Where does the word "computer" show up in the data? Please find each such line and copy it.

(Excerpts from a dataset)
----

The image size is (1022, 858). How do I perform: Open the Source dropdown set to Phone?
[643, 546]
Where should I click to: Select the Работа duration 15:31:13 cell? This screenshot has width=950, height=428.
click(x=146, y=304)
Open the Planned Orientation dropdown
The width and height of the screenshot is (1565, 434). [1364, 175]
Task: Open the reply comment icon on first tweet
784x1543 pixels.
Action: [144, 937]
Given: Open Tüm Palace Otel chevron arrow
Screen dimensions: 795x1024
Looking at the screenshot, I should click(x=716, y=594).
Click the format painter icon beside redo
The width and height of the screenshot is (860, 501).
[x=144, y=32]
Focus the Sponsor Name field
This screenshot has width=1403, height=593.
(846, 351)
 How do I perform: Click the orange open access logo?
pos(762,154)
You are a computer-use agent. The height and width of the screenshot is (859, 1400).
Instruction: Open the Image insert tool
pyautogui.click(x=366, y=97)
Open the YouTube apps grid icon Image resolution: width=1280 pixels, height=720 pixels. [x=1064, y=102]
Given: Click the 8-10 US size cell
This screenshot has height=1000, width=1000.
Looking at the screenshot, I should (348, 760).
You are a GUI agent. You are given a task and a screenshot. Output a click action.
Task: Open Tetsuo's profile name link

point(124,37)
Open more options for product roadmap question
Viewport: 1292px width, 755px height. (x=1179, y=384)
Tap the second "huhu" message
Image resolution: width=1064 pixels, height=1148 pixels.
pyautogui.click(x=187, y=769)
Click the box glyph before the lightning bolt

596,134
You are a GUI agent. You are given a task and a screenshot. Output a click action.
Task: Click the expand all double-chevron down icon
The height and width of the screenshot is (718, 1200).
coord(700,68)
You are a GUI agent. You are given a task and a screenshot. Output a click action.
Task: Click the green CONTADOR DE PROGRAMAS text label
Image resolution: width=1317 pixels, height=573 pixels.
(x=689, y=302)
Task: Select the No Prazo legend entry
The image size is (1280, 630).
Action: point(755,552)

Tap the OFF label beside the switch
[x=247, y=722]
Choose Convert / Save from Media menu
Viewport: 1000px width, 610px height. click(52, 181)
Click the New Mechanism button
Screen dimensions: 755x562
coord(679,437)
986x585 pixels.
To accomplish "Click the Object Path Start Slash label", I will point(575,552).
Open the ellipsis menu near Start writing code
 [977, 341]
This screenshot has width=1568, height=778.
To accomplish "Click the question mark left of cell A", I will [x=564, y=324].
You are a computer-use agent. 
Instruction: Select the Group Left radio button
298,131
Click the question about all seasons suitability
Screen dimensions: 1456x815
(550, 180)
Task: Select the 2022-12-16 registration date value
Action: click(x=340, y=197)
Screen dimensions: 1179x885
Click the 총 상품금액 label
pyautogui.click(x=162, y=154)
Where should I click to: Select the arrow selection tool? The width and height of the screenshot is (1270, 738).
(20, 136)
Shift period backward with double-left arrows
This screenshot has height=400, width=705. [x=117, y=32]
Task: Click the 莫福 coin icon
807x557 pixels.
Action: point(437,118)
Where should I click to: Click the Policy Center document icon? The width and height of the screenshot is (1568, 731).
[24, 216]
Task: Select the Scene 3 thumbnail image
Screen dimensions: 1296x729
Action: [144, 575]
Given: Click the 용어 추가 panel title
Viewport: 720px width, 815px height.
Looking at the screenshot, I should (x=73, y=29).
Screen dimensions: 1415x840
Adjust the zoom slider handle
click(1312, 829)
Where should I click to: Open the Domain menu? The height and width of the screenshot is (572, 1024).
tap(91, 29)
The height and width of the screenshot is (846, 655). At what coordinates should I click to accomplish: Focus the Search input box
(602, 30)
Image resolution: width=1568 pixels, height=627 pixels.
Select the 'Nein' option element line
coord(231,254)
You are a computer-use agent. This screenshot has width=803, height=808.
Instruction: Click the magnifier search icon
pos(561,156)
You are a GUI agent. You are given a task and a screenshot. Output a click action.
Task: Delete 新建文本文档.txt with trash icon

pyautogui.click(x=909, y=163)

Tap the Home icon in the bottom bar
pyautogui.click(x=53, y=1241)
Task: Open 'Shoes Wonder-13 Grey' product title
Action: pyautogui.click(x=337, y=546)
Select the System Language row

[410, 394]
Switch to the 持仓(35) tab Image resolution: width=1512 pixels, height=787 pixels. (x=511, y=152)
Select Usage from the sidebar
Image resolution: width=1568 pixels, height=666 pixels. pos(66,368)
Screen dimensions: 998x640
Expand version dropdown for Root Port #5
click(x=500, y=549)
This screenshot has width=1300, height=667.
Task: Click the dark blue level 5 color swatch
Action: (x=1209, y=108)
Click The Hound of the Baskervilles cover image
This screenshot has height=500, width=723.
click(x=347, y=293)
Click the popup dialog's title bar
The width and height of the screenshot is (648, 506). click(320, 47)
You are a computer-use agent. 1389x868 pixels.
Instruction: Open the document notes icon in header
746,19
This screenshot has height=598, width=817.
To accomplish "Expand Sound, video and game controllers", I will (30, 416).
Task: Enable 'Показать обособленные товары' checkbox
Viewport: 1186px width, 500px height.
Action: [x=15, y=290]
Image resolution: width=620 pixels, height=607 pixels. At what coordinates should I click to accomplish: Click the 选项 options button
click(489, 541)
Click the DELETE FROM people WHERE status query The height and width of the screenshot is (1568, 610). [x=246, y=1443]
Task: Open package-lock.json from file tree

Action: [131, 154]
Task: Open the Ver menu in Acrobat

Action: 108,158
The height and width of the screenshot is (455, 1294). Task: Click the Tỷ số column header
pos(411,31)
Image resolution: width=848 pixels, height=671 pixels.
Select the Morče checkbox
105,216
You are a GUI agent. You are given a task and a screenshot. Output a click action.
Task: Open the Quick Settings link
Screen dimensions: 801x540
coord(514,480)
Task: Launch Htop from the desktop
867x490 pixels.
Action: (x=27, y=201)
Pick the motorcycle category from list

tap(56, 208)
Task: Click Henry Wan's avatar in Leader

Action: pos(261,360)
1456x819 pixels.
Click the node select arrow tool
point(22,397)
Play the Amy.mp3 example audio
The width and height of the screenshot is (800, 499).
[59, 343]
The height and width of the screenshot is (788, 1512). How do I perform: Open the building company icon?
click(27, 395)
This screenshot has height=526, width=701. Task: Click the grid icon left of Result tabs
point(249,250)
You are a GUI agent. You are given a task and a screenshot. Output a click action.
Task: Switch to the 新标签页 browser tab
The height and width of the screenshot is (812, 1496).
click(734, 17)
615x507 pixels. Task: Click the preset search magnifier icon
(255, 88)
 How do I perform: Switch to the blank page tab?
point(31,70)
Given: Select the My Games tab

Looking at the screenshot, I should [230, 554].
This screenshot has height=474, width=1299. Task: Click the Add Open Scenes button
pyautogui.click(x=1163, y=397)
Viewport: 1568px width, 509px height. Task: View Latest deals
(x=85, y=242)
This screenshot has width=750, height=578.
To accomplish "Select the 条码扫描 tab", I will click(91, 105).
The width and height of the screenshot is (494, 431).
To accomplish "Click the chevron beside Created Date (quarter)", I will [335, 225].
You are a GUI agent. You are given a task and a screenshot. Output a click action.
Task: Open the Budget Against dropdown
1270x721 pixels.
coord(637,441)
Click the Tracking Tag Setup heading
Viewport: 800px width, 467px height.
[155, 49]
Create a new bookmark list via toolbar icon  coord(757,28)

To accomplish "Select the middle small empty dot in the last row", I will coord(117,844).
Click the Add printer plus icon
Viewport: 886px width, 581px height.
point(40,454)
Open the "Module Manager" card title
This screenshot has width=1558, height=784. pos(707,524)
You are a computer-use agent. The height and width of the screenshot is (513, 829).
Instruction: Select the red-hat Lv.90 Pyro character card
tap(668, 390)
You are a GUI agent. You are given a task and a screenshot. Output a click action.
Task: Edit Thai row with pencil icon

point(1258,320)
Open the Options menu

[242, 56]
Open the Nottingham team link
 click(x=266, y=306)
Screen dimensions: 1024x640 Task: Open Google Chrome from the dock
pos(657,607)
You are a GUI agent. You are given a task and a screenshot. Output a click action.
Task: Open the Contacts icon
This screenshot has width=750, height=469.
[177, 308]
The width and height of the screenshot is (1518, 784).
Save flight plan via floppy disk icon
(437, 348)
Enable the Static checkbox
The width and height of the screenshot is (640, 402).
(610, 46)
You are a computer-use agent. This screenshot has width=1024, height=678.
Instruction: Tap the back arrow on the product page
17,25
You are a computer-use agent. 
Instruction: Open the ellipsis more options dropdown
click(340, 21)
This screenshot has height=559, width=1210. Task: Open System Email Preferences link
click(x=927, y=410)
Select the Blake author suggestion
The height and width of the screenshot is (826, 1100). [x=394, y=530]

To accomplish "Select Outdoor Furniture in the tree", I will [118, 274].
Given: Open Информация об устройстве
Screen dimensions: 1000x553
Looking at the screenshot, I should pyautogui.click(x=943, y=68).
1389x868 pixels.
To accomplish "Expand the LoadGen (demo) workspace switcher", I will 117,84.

----

**Response to the exercise:**
You are a computer-use agent. The height and width of the screenshot is (859, 1400).
You are a computer-use agent. 
You are a computer-use agent. This screenshot has width=803, height=808.
You are a computer-use agent. 1389x868 pixels.
You are a computer-use agent. The height and width of the screenshot is (513, 829).
You are a computer-use agent. This screenshot has width=1024, height=678.
You are a computer-use agent. 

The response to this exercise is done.